*** Opening Dataset excerpts ***

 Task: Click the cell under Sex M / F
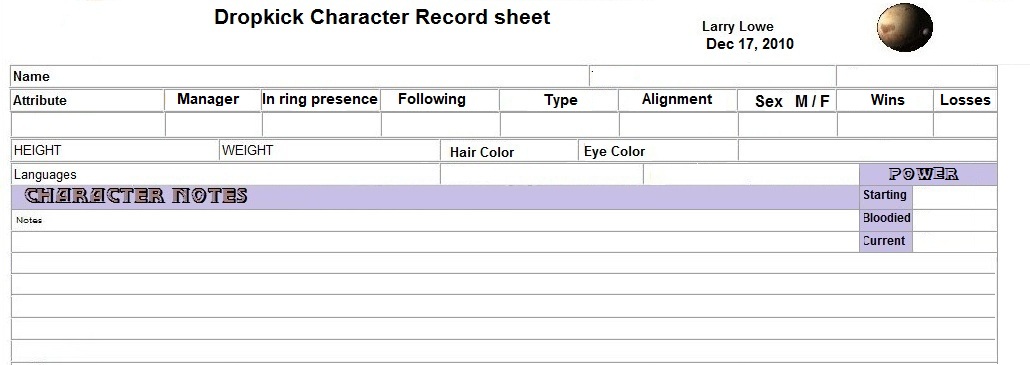(787, 125)
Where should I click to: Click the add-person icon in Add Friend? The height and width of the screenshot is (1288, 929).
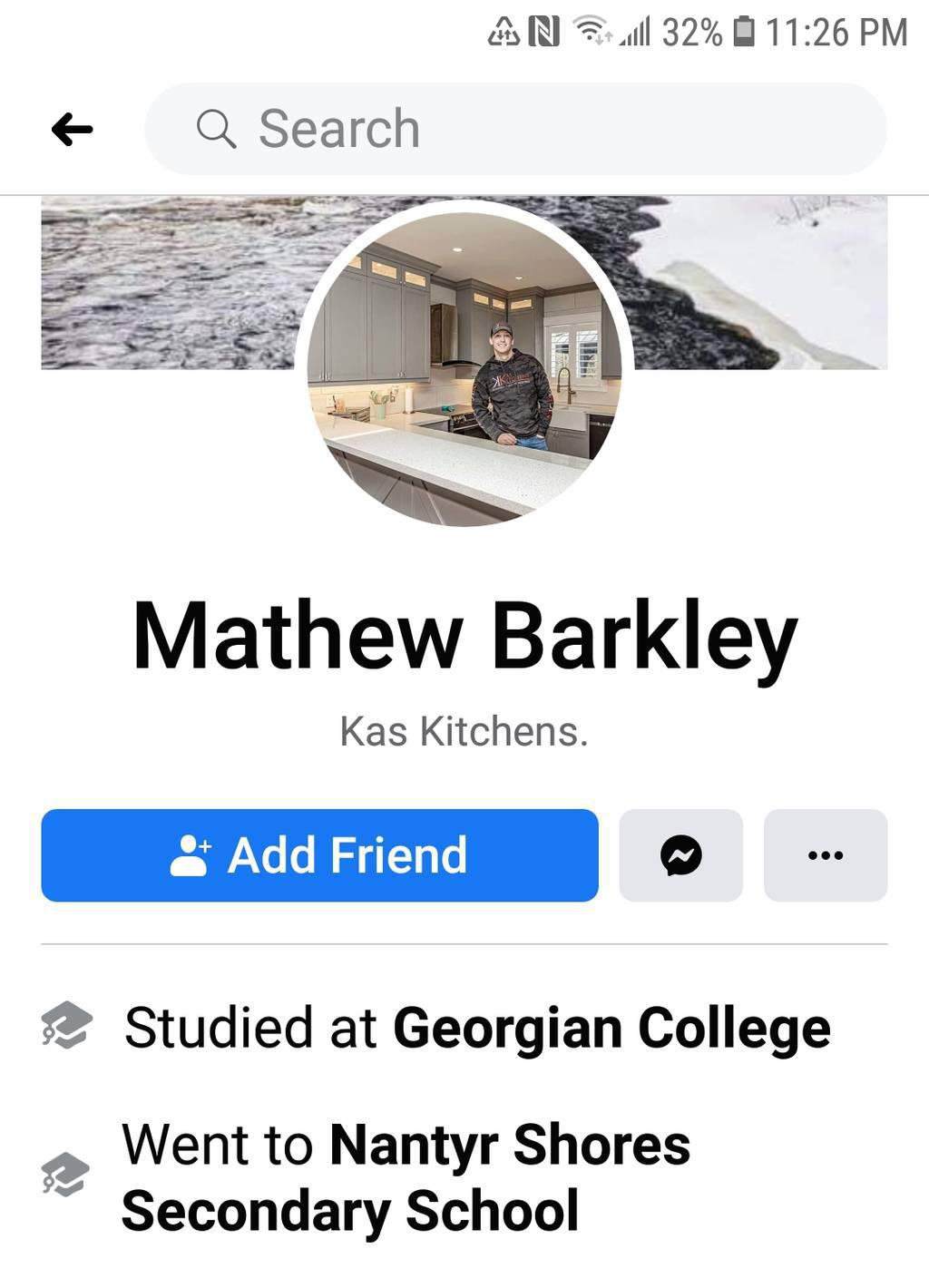coord(190,855)
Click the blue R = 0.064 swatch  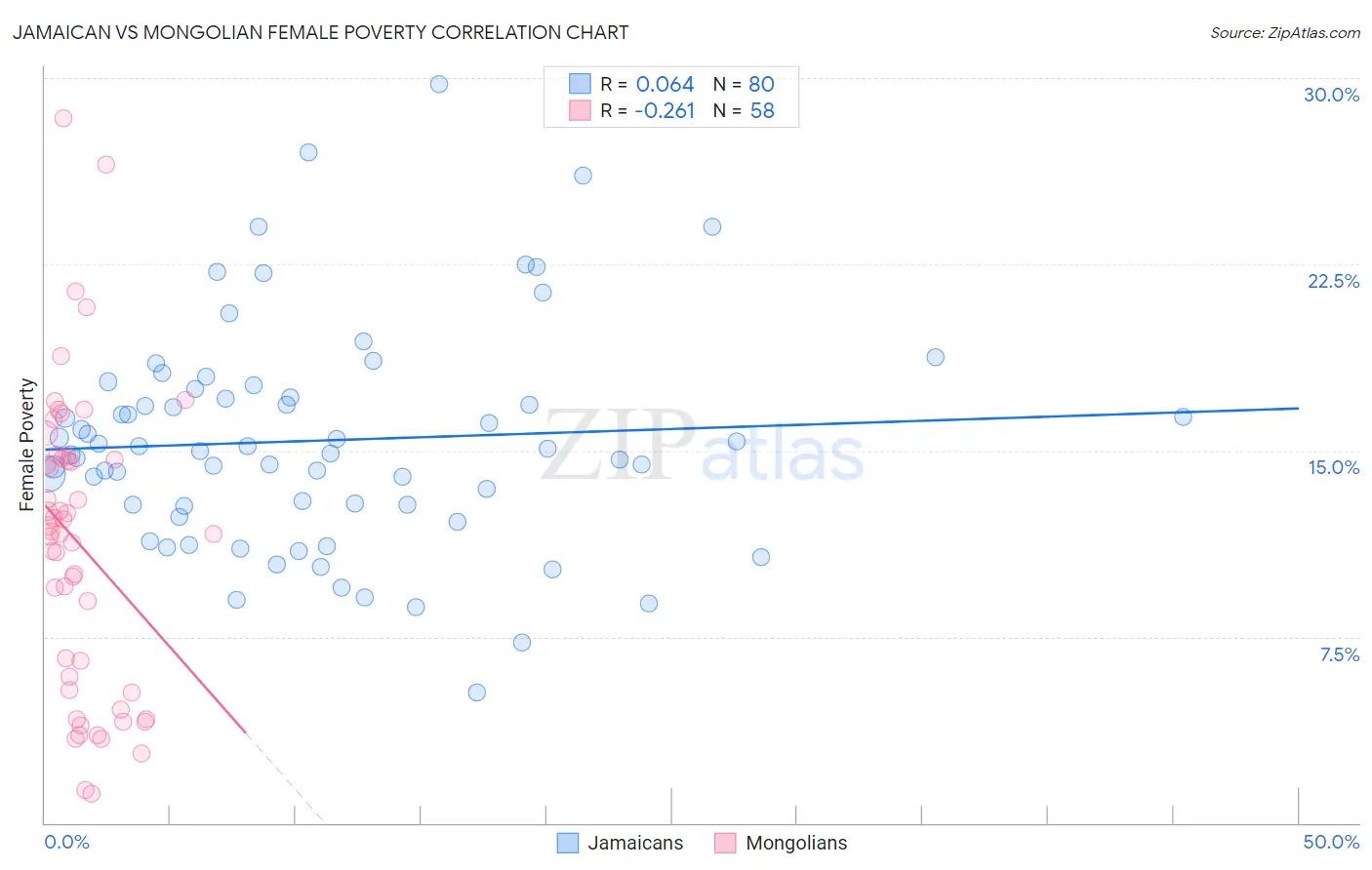tap(580, 84)
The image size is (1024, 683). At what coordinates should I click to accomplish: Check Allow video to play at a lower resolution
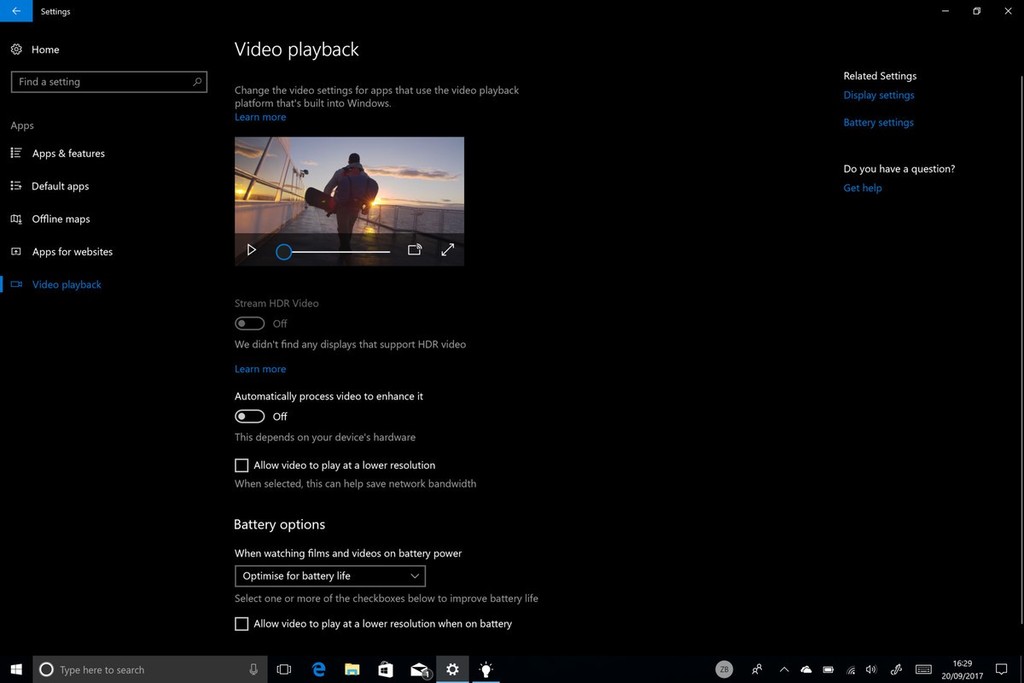coord(241,465)
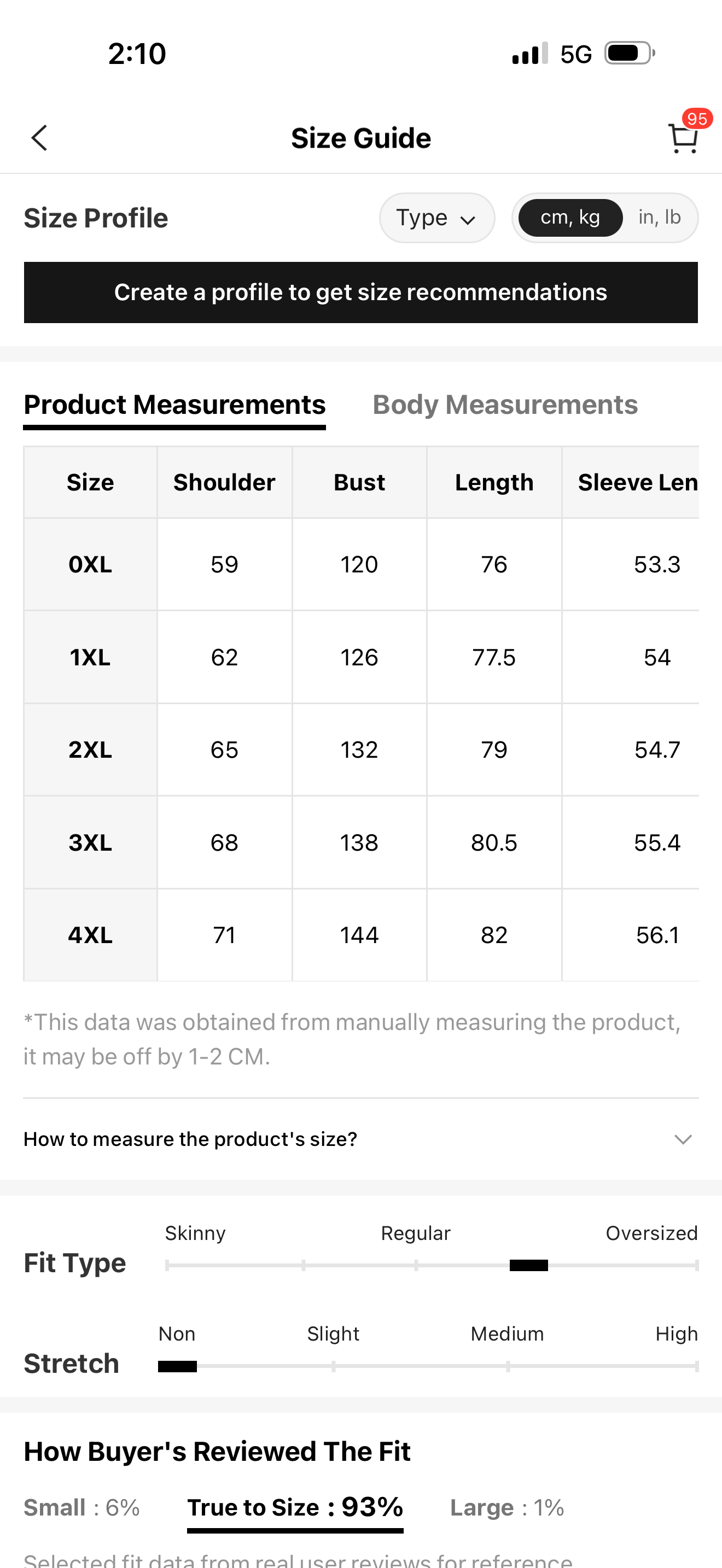Select the Product Measurements tab

[x=174, y=405]
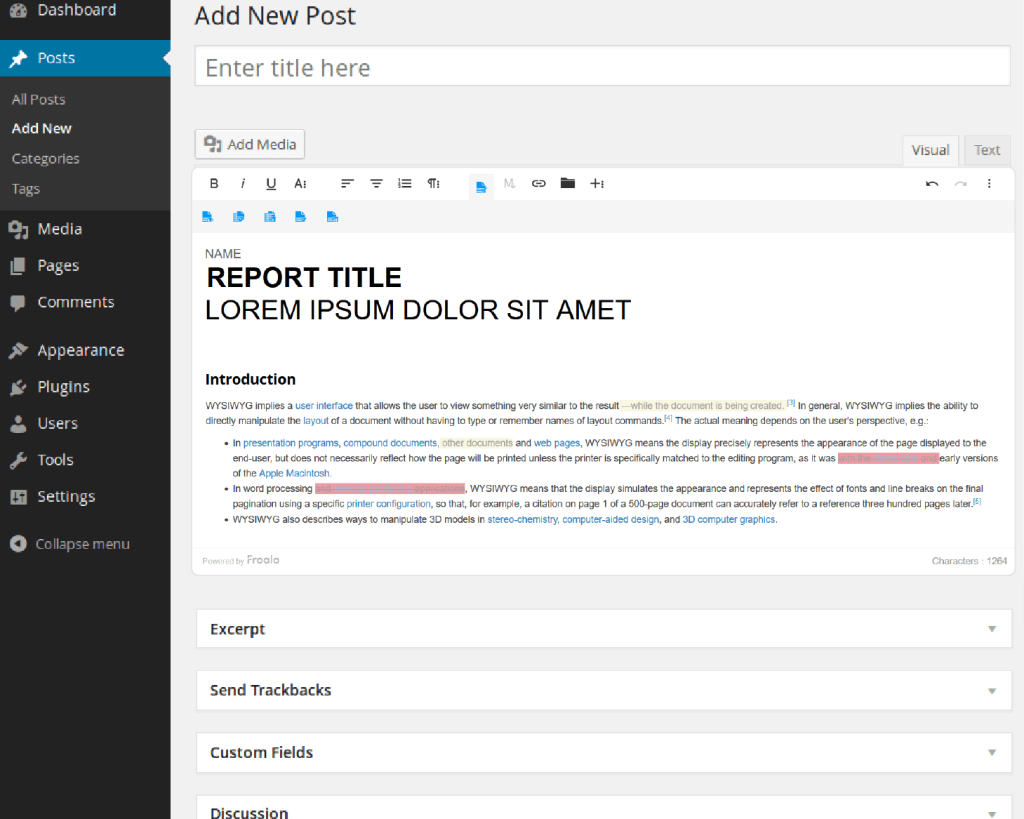Click the Add Media button
Viewport: 1024px width, 819px height.
249,144
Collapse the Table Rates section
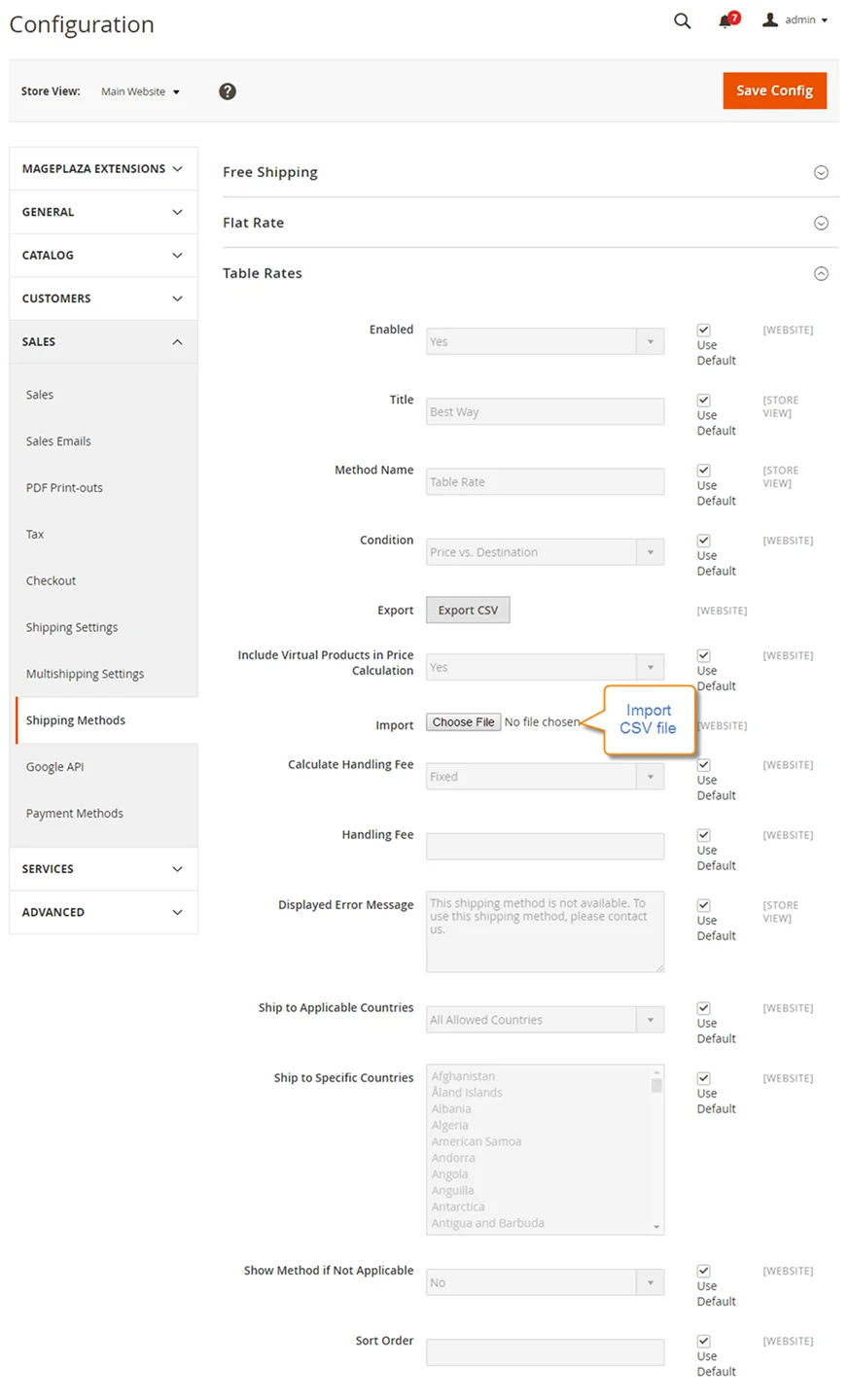 tap(821, 273)
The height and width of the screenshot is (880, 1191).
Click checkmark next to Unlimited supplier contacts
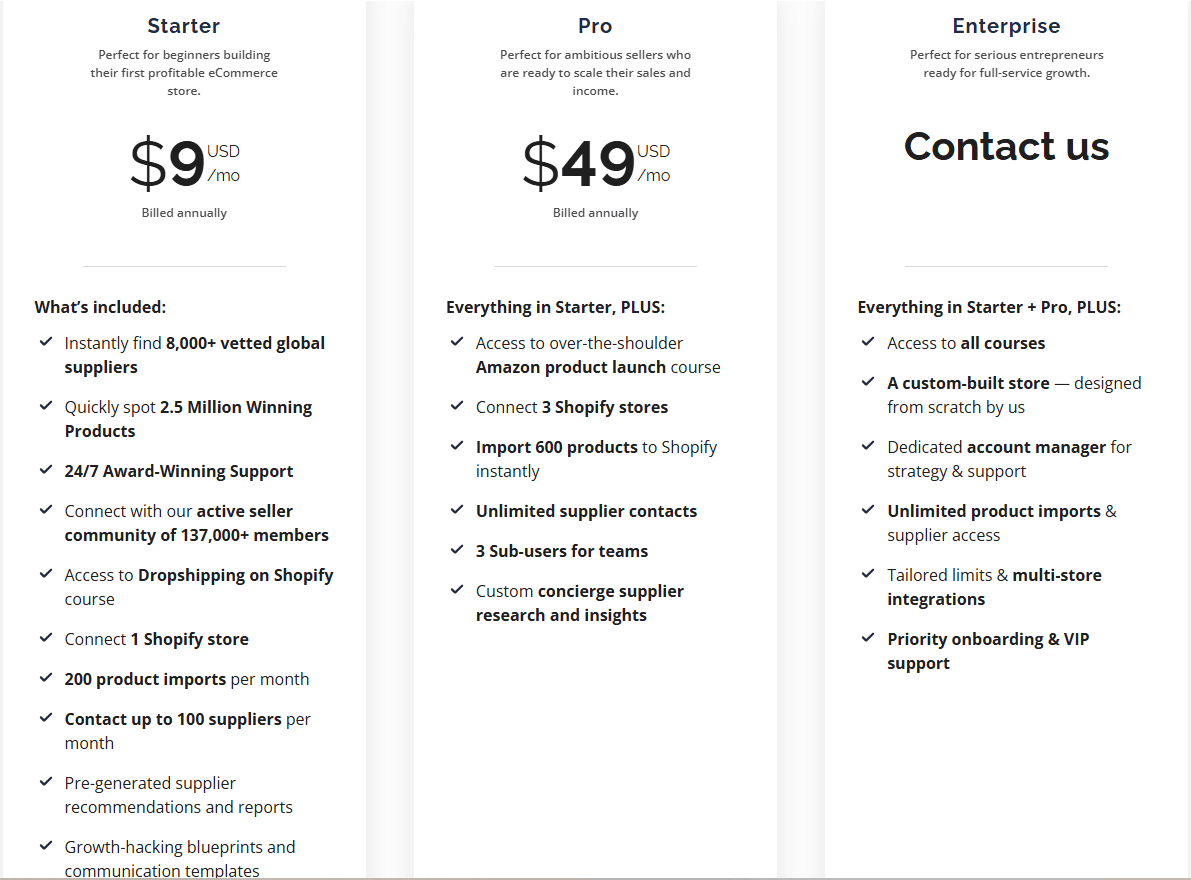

*** Closing Dataset excerpts ***

=== Exercise directions ===
The expected answer is an exact copy of the lines from the one containing "Collapse the Table Rates section" through the last line of the entries above, both included, without pictures.

=== Response area ===
Collapse the Table Rates section
 tap(821, 273)
The height and width of the screenshot is (880, 1191).
Click checkmark next to Unlimited supplier contacts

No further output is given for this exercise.